Key points discussed include:

Importance of Branching: JD highlights how Git has revolutionized branching, making it easier for developers to manage features and returns to stable versions, but notes that database changes complicate this process.
Challenges in Database Management: The speaker identifies specific issues when making incompatible database modifications, such as renaming columns or tables, which complicates the switching between branches.
Potential Solutions: Various approaches to creating database branches are discussed:
- Copying Database Files: While this is simple, it can be inefficient, especially with large databases.
- Using Git for Database: The concept of putting the database in a Git repository is presented, but this method still has overhead due to large file sizes.
Introduction of ZFS: JD explains ZFS, a filesystem that features efficient snapshotting and cloning, making it ideal for branching databases due to its copy-on-write nature, which saves disk space and time when creating new branches.
Git Hooks for Automation: To streamline the branching process, JD introduces the Git post-checkout hook, which can automate the association of database snapshots with Git branches, thereby minimizing manual effort with coding in Ruby.
Application in Virtual Environments: He mentions the development of a Vagrant plugin, vagrant-zfs, which enables rapid deployment of individual filesystems for different VMs, providing a practical application for testing environments.

In conclusion, JD stresses the efficiency of using modern filesystems like ZFS to manage database changes alongside Git branching, resulting in a streamlined workflow for developers and operations teams.
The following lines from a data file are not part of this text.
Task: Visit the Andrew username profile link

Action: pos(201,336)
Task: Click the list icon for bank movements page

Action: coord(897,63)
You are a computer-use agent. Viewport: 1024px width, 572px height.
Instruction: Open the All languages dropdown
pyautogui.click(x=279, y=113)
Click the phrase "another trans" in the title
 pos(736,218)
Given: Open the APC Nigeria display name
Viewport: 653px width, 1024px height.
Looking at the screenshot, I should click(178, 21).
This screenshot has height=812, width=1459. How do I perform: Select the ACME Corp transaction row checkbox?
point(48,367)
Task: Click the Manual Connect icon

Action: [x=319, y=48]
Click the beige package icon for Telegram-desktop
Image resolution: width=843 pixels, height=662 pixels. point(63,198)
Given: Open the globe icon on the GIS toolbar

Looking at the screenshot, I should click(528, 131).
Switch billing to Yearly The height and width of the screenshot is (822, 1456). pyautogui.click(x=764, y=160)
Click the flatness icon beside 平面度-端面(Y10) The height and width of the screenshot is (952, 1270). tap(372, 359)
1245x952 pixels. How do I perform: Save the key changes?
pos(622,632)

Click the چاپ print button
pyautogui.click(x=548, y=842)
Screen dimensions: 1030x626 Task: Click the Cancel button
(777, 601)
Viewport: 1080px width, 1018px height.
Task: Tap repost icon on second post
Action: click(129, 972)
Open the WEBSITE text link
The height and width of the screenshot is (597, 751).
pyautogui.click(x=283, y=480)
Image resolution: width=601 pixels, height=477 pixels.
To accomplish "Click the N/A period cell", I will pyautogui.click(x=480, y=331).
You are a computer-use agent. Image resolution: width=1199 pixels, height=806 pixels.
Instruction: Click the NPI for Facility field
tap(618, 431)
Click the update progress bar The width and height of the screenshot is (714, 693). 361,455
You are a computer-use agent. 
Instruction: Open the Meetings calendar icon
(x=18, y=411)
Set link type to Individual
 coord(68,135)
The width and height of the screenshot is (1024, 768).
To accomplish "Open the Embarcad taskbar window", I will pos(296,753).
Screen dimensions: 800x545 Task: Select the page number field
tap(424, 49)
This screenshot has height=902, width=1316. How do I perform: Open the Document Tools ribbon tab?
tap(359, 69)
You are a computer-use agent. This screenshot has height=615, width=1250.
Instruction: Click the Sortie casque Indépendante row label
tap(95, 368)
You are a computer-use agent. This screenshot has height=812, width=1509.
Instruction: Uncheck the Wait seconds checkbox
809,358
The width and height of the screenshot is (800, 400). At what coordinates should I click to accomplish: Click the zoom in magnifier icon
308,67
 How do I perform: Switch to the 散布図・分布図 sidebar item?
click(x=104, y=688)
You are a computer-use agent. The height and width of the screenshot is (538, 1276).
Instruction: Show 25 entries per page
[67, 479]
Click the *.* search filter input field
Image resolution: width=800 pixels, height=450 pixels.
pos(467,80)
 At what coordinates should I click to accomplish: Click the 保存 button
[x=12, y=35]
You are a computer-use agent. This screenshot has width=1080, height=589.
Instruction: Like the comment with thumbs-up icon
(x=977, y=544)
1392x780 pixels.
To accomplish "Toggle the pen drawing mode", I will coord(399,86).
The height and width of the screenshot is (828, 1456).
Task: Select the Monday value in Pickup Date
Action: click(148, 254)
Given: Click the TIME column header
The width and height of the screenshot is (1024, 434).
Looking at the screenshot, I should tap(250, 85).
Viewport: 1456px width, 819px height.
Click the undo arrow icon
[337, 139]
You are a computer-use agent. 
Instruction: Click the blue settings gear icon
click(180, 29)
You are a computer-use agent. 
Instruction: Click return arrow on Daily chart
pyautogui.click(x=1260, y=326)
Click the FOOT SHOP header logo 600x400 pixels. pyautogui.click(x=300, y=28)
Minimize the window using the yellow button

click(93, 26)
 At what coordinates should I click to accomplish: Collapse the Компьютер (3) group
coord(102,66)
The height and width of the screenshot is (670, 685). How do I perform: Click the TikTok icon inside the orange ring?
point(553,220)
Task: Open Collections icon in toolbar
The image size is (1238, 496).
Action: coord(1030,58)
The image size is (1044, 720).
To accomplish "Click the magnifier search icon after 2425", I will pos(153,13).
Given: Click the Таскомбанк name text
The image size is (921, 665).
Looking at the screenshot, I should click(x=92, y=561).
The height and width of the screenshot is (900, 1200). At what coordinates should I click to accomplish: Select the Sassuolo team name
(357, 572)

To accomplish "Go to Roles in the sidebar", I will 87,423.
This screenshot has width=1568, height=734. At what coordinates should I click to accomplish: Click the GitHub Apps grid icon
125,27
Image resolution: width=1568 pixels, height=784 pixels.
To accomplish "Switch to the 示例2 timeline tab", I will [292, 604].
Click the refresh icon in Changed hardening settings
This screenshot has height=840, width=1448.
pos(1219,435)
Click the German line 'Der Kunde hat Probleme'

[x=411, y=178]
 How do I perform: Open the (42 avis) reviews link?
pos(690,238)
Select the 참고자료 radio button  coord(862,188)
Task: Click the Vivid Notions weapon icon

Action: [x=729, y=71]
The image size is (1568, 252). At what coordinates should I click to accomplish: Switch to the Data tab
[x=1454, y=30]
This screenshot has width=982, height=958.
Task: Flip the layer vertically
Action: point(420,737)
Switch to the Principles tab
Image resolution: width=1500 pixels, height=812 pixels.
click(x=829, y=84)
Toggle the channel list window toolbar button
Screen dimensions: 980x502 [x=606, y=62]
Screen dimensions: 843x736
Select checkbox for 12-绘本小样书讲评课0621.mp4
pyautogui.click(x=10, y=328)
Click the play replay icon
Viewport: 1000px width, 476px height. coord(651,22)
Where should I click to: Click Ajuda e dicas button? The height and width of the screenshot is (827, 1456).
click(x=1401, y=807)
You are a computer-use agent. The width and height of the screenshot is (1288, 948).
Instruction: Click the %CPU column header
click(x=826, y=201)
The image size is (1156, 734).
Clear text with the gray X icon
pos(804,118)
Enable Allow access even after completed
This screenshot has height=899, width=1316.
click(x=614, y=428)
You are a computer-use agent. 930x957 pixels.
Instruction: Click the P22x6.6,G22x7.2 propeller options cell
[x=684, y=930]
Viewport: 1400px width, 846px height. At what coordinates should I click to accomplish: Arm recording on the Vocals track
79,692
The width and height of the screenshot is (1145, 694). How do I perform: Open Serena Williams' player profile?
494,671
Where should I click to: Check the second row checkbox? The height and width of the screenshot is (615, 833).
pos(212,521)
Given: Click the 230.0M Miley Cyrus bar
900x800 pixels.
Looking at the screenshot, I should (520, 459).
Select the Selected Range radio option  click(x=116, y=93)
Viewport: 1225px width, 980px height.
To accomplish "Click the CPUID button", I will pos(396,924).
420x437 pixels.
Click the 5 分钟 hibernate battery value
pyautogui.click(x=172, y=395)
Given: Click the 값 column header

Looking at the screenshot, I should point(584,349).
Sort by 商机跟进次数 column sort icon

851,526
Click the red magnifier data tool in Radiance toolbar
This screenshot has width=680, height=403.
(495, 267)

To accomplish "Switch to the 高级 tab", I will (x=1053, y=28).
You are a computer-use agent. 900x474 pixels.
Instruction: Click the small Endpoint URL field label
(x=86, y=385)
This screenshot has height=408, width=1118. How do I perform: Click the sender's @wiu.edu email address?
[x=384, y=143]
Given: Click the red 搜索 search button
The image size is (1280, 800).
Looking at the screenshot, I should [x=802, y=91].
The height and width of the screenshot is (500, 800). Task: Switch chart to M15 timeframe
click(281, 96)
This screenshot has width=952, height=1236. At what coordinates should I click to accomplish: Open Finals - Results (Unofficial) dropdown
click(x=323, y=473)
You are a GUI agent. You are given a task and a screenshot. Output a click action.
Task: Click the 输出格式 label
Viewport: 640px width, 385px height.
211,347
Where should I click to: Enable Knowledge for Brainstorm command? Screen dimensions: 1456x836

He encourages the audience to explore these technologies and suggests resources for implementation on Mac systems.

00:00:11.480 Thank you.

00:00:16.379 Hey everybody, I am JD. You can email me at jdharrington.net. I'm Psy on Twitter and GitHub, and I work at StreetEasy, focusing on both application development and system operations.

00:00:22.580 So a quick show of hands: how many people here use Git? Cool! It seems that almost all of us use Git at this point, and there are a lot of great features in it. However, when we all started using it, we were switching from Subversion or something else, and the thing that we all said was, 'We heart branches!'

00:00:39.540 We like branches because Git makes them easy and fast. Branching has become part of our day-to-day workflow. The really great thing about branching is that it allows us to sandbox our experiments. So, if I want to work on a new feature, I create a new branch, and I start working on it. If someone comes along and says, 'Hey, something is broken in production,' I can switch back to master, make the changes there, commit them, push them out, and then go back to working on my experiment. Git makes this process super easy.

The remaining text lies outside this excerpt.